**TEXT EXCERPT**
──────
Do You Guys Know How to Post Videos to Facebook? Why Mark Zuckerberg Should Buy a Sports Network

As we watch coverage of events at the Olympics that occurred 8 hours ago, social media websites such as Facebook and Twitter happen to be among the largest beneficiaries of the London games. Whether it’s complaining about NBC callously deleting a tribute to victims of terrorism from the Opening Ceremony (and then continuously digging themselves into a deeper hole again and again and again trying to justify the decision) or lauding the record-breaking Michael Phelps, we’ve seen further proof that what was once considered to be a solitary activity of sitting on a computer or checking a smartphone has actually been powered by large events that many of us experience together. Indeed, Bill Simmons asked Mark Cuban a few months ago at the MIT Sloan Analytics Conference about whether social media is eroding TV viewership, to which Cuban responded with a strong negative and used a line that ought to be plastered all around Silicon Valley: “Television drives social media.”

The irony in a world that is increasingly geared toward on-demand viewing and the use of time-shifting devices such as DVRs is that the events that are shown live and can draw large aggregate audiences watching them all at the same time have skyrocketed in value despite overall TV ratings being down. As I noted last year, sports leagues have arguably gained the most from this phenomenon since they not only draw large live audiences, but get the hardest-to-reach (and therefore most valuable) demographic of age 18-34 males. Advertisers still pay a significantly greater premium to reaching a lot of people in the same place, which is something that on-demand services and online streaming websites haven’t been able to replicate.

On the flip side, there’s suddenly a whole lot of bearish attitude toward the revenue generating capabilities of social media sites, particularly Facebook. Yesterday, Facebook’s stock dipped below $20 per share for the first time and is hovering around 50% of its initial public offering price. A large part of Facebook’s problem is that its most valuable asset (the exhaustive treasure trove of wide-ranging personal information of its users) cannot be fully and effectively leveraged on the Facebook website itself. Targeted ads based on information that you plug into Facebook always sounded great in theory, but the issue is that clients such as General Motors haven’t found such ads to be very effective. At the core, we don’t log onto Facebook seeking to click on Internet ads, buy products or even glance at banner messages, so no matter how targeted a particular ad might be, it’s ultimately a shot in the dark as to whether we will even notice it. Contrast this with Google, where its ads that pop up in connection with search terms has shown to be fairly effective and profitable since people that are searching for products are often looking for ads. The much smaller social media player of Yelp! has been rewarded by investors on a similar basis, where its content of restaurant and business reviews by users naturally draws in people who are going to notice advertising.
──────
**DATASET EXTRACT**
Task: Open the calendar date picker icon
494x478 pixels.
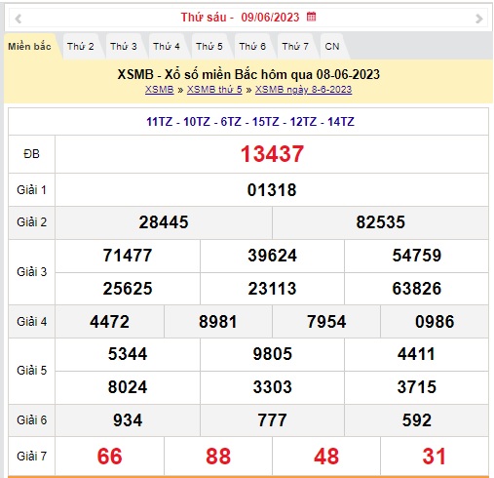Action: [311, 17]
──────
**TASK STATEMENT**
Can you carry on the essay about Facebook and buying a sports network, starting right after its closing sentence about Yelp?

**RIGHT ANSWER**
The upshot is that Facebook’s asset of user information is actually more valuable for advertising platforms other than Facebook itself. Hmmmm. What’s the one advertising-delivery technology that we have found to be inextricably linked to the use of social media webstites? Television. Holman W. Jenkins, Jr. of the Wall Street Journal made the argument even before Facebook’s IPO that Mark Zuckerberg’s baby ought to buy ABC, CBS and NBC based on a number of the arguments that I outlined above. I’d take that one step further and say that Facebook’s optimal purchase would be a sports network where live events are able to drive a disproportionate amount of (a) watching commercials as they are aired as opposed to avoiding them via a DVR and (b) social media engagement on Facebook itself, which in turn creates more valuable personal information for Facebook to leverage and creates a self-sustaining profit cycle. As the Internet increasingly becomes the mechanism to deliver programming to television sets as opposed to cable and satellite*, Facebook would receive a further advantage by being able to use its information to have targeted TV advertisements that will surely be coming down the pike and can’t easily be avoided during games (unlike ads on the Facebook site).

(* To be clear, this needs to be distinguished from on-demand viewing and streaming. What I’m talking about here is “form” as opposed to “substance”, where the pipes that actually deliver television channels to your home will increasingly be via the Internet. That doesn’t mean that the Internet will eliminate television channels themselves, but rather your cable and Internet bills will effectively merge together into one at a higher price if you want to receive premium content. This is already an explicit goal of the Google Fiber project in the Kansas City area that will create Internet connections that are 100 times faster than what are currently in most American households. As much as chord-cutting and a la carte options have gained in popularity, those episodes of Mad Men or Breaking Bad that you might be watching on NetFlix or Hulu would never have been produced in the first place if there wasn’t the basic cable subscriber fee model that exists today. Therefore, if we want to continue to receive the content that we see on TV today, it isn’t going to come for free. Those TV program producers will have to raise the same amount of revenue if they want to create that type of content, so I’d envision a shift to “channels” along the lines of ESPN3 that are websites that charge Internet providers a subscriber fee similar to today’s basic cable subscriber fees. At the end of the day, we’re going to have to end up paying the same amount whether it’s for cable or the Internet for the same amount and quality of content.)

Jenkins noted that AOL cashed in its chits to buy “old media” company Time Warner back in 2000. It’s really quite amazing that all of those AOL trial disks that I used for beverage coasters back in college ended up paying for properties such as Batman, Bugs Bunny, CNN, HBO, TNT, TBS, the Warner Bros. studio and the Atlanta Braves. As we well know, AOL went from the most dominant force on the Internet to the Ariana Huffington-run blogger sweatshop that it is today in fairly rapid fashion, so it certainly made the right choice to use its sky-high valuation to buy tangible media assets when it did. With the way that the price of Facebook stock has been plummeting lately, Mark Zuckerberg ought to pounce on Disney (ESPN), News Corp. (Fox Sports) or Comcast (NBC Sports) while he still has the chance.

(Follow Frank the Tank’s Slant on Twitter @frankthetank111 and Facebook)

(Image from The Hollywood Reporter)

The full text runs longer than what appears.